__EXERCISE DIRECTIONS__:
Among the records that follow, set down only the lines from the one containing "Blog (498, 17)" to the one containing "Weigeren (1551, 2080)", both included, exactly.

__SUPPLIED DATA__:

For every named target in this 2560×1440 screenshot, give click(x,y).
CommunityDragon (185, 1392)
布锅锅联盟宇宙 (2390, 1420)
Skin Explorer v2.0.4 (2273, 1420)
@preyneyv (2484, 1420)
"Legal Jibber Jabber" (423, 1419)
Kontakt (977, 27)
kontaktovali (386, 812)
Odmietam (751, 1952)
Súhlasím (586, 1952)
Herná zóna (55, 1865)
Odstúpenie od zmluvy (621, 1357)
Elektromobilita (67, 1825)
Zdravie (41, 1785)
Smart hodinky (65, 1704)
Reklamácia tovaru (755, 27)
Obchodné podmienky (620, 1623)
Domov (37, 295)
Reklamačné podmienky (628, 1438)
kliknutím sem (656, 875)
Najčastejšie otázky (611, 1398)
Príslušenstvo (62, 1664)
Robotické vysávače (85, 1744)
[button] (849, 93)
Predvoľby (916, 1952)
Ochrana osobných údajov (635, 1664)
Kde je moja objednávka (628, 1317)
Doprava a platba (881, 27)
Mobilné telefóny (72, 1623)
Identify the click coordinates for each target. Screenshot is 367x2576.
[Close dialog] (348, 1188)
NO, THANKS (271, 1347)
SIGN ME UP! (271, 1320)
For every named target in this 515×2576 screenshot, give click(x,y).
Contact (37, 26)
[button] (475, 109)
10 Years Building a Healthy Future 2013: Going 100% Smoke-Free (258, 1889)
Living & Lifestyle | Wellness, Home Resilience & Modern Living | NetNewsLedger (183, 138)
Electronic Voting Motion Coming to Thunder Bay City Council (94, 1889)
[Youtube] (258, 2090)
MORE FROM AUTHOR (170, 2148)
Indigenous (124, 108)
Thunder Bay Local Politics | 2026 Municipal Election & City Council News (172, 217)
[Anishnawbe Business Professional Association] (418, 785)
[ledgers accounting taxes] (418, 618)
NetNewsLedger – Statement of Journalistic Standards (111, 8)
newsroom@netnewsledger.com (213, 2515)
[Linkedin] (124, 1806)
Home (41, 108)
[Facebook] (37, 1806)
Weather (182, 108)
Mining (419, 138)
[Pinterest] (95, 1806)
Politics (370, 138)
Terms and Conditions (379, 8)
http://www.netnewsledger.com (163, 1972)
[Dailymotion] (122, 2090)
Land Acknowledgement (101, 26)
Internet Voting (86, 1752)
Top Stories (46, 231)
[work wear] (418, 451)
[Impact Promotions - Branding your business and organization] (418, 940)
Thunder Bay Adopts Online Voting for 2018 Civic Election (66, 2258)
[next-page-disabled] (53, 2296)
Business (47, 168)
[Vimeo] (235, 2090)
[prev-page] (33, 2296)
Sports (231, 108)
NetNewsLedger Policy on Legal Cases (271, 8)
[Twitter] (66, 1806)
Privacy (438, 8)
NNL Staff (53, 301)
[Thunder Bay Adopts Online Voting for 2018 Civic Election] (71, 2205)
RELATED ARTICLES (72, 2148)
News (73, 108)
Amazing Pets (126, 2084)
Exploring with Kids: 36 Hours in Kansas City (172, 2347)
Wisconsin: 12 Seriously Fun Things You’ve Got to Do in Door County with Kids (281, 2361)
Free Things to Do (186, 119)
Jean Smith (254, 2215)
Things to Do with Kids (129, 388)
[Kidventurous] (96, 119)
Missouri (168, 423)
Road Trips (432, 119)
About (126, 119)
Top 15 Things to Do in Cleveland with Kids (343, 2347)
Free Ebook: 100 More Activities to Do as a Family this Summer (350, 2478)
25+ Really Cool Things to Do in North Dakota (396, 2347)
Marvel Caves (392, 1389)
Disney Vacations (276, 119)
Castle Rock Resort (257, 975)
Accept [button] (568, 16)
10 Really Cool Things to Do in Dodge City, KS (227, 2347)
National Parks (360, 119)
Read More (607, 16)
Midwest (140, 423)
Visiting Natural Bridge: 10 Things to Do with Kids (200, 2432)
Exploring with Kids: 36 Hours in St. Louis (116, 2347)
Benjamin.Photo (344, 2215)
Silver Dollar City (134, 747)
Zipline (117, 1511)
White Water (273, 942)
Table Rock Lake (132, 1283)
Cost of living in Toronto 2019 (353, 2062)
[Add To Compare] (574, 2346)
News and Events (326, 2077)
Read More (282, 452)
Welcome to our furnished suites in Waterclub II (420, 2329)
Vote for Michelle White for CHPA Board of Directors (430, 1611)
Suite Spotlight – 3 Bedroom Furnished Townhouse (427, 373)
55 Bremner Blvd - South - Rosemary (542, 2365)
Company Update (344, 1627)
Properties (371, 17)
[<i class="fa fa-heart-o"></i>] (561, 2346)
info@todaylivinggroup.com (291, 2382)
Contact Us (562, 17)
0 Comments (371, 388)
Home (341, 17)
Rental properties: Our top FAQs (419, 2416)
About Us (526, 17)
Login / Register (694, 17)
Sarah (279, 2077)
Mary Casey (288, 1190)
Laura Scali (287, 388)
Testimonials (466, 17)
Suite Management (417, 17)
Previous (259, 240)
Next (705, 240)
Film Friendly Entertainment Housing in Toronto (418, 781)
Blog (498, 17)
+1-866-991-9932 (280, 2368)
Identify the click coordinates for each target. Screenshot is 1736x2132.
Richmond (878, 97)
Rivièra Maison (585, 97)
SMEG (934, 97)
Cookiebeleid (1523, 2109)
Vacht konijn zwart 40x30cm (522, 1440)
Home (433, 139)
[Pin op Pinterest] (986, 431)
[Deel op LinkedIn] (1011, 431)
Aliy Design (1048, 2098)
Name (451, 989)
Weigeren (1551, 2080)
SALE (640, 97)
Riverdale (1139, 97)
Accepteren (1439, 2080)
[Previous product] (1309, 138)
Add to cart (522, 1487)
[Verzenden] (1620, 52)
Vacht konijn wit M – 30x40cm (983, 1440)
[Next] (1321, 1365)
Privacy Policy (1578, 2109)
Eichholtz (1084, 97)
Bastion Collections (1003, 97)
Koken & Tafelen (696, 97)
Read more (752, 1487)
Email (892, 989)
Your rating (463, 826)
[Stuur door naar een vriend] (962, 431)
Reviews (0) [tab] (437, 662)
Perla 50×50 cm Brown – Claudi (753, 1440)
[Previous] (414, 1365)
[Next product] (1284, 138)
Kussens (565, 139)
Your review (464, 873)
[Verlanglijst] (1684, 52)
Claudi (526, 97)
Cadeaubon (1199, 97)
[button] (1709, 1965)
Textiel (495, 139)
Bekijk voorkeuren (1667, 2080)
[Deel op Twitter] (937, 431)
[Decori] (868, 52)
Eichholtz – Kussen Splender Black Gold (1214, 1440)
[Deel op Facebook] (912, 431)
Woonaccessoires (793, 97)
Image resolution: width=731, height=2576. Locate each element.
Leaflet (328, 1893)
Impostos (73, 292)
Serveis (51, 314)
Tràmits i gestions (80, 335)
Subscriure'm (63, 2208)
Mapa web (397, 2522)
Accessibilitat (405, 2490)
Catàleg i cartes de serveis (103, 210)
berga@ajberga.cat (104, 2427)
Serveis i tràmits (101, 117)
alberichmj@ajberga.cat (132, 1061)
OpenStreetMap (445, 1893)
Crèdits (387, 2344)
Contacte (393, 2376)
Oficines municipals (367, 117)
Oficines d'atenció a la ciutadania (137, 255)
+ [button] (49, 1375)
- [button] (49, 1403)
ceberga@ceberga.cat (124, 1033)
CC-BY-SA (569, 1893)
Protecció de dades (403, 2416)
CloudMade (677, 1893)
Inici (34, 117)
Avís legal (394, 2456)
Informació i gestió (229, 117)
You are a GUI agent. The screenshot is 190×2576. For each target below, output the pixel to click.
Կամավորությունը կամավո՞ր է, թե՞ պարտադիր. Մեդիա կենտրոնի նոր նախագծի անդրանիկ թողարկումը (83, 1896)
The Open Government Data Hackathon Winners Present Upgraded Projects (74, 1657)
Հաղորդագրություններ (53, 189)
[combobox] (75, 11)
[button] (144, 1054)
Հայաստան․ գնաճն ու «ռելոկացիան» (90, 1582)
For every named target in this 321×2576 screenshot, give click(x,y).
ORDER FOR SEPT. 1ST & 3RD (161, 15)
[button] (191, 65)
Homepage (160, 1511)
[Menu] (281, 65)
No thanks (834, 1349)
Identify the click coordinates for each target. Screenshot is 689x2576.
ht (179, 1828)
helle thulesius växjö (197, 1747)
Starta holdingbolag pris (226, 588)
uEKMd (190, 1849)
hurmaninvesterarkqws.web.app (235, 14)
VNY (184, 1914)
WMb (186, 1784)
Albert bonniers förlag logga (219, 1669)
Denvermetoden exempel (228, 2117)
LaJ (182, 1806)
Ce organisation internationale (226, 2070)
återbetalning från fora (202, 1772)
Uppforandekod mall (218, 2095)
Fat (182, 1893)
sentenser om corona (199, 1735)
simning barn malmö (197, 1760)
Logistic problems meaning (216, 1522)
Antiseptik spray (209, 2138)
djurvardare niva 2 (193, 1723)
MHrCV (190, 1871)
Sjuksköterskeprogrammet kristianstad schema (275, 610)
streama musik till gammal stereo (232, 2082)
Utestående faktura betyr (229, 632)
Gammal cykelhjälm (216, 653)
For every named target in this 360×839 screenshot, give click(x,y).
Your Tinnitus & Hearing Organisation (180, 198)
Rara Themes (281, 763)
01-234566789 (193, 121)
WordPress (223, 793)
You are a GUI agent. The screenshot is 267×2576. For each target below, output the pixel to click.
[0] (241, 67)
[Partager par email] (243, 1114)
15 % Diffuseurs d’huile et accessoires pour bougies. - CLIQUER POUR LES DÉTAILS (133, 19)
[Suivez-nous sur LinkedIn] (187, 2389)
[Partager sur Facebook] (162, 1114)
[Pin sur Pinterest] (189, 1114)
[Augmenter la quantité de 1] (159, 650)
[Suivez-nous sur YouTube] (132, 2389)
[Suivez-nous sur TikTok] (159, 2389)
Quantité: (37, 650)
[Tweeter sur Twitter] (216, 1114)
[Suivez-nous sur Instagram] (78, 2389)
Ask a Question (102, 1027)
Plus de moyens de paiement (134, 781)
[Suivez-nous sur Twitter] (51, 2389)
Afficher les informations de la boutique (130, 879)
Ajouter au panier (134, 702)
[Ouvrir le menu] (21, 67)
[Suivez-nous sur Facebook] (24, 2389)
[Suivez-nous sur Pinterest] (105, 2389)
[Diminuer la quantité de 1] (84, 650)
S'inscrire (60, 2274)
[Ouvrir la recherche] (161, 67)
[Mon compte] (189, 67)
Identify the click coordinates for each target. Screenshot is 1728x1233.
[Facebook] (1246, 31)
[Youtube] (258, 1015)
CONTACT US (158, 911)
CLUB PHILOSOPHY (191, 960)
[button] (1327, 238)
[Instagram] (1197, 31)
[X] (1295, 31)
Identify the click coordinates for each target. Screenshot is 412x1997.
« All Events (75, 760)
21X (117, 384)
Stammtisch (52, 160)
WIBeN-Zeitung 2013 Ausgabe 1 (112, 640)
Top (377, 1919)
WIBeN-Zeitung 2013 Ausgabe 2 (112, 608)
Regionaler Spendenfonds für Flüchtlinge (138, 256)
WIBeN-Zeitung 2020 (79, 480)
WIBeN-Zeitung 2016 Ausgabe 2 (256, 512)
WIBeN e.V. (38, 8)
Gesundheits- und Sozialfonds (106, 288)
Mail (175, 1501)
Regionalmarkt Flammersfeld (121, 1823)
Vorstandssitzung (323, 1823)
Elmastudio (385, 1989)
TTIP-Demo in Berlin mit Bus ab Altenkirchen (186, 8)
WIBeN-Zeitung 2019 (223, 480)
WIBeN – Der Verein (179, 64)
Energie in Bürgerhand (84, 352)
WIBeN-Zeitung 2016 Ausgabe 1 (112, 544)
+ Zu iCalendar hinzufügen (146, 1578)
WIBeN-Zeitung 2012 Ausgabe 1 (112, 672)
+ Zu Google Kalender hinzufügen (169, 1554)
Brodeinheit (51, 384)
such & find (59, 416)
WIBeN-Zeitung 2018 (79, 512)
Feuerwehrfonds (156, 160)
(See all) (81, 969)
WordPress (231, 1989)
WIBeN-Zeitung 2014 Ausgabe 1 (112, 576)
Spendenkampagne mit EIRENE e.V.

__EXERCISE RESPONSE__:
Blog (498, 17)
+1-866-991-9932 (280, 2368)
Identify the click coordinates for each target. Screenshot is 1736x2132.
Richmond (878, 97)
Rivièra Maison (585, 97)
SMEG (934, 97)
Cookiebeleid (1523, 2109)
Vacht konijn zwart 40x30cm (522, 1440)
Home (433, 139)
[Pin op Pinterest] (986, 431)
[Deel op LinkedIn] (1011, 431)
Aliy Design (1048, 2098)
Name (451, 989)
Weigeren (1551, 2080)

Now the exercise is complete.